Der Blackout in der Prüfung zieht eine schlechte Note nach sich. Passiert es mehrfach hintereinander, wandert die Angst mit, allen weiteren Leistungsforderungen nicht gewachsen zu sein.. Daraus entsteht erlernte Hilflosigkeit, die mit Vermeidungsverhalten einhergeht.  Mangelndes Selbswertgefühl, Misserfolgserwartungen, Angst vor den Folgen der schlechten Noten in Verbindung mit ungeeigneten Lernstrategien führen zu einer unrealistischen Selbsteinschätzung, die für Betroffene nur noch eine Schlussfolgerung zulässt, dass jegliche Bemühungen zum Scheitern verurteilt sind. Voriges begriffloses Üben im Sinne dessen, Unverstandenes vor den Klassenarbeiten einzutrainieren ist tatsächlich sinnlos, da die sekundäre Neurotisierung auf die Lernstörung direkt oder indirekt zurückzuführen ist. 

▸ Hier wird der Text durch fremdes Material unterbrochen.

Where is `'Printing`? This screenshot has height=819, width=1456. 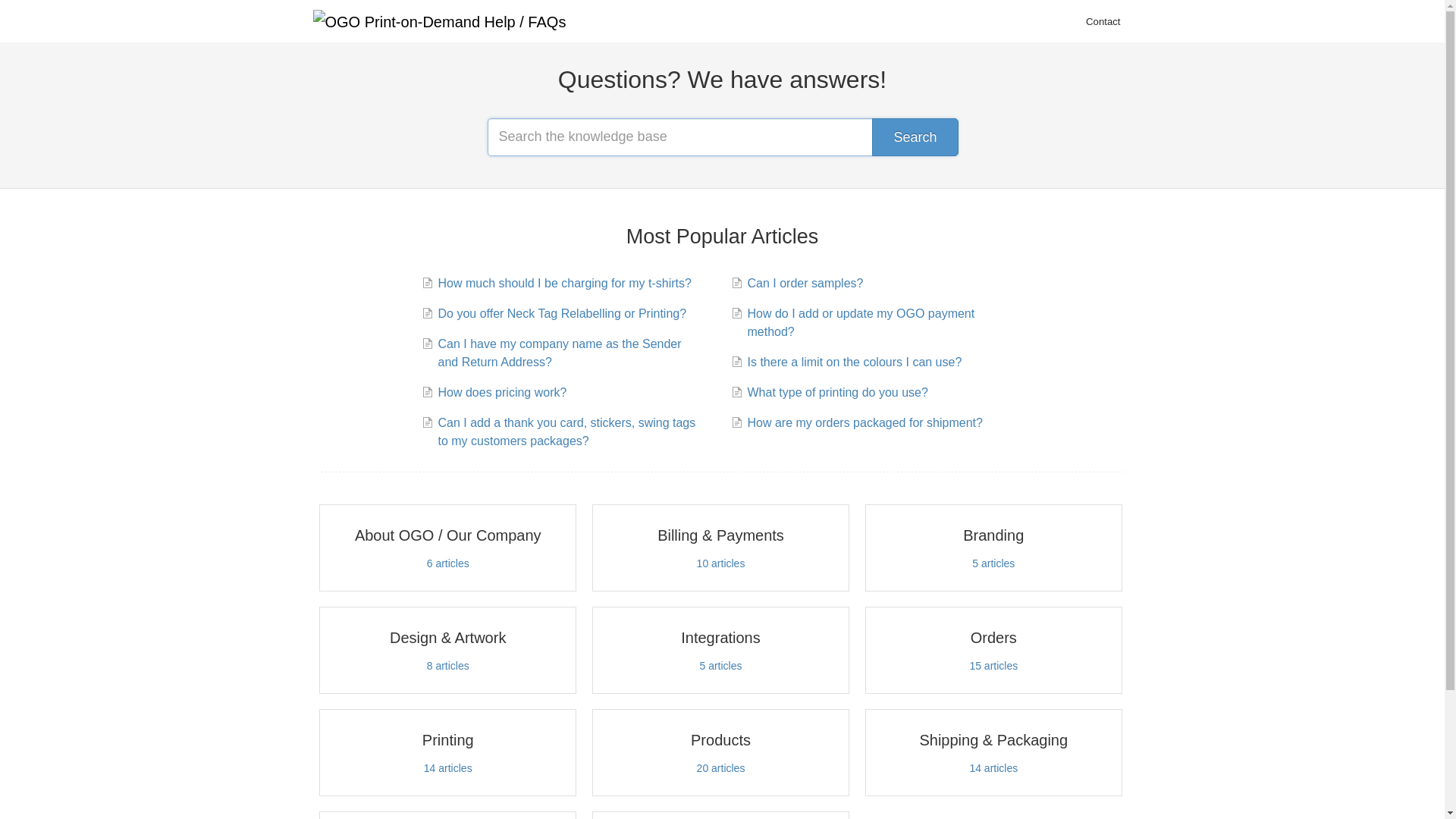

Denkblockaden stehen in direktem Zusammenhang mit der Prüfungsangst. Zuhause konnten die Hausaufgaben noch gelöst werden. In der Prüfung verpufft alles Gelernte. Formeln sausen durch das Gehirn und lösen sich auf. Schlimmstenfalls entsteht absolute Leere im Kopf, die Atmung wird flach und die Hände sind schweißig und zittrig. 

Der innere Druck steigt von der Ankündigung der Klassenarbeit kontinuierlich an, bis sie verteilt und dann auf dem Tisch liegt. Die Informationen an das vorher Geübte sind nur bruchstückhaft oder gar nicht mehr abrufbar. Vergleichbar mit einem Computer: Zugriff auf die Festplatte verweigert, System wird heruntergefahren. 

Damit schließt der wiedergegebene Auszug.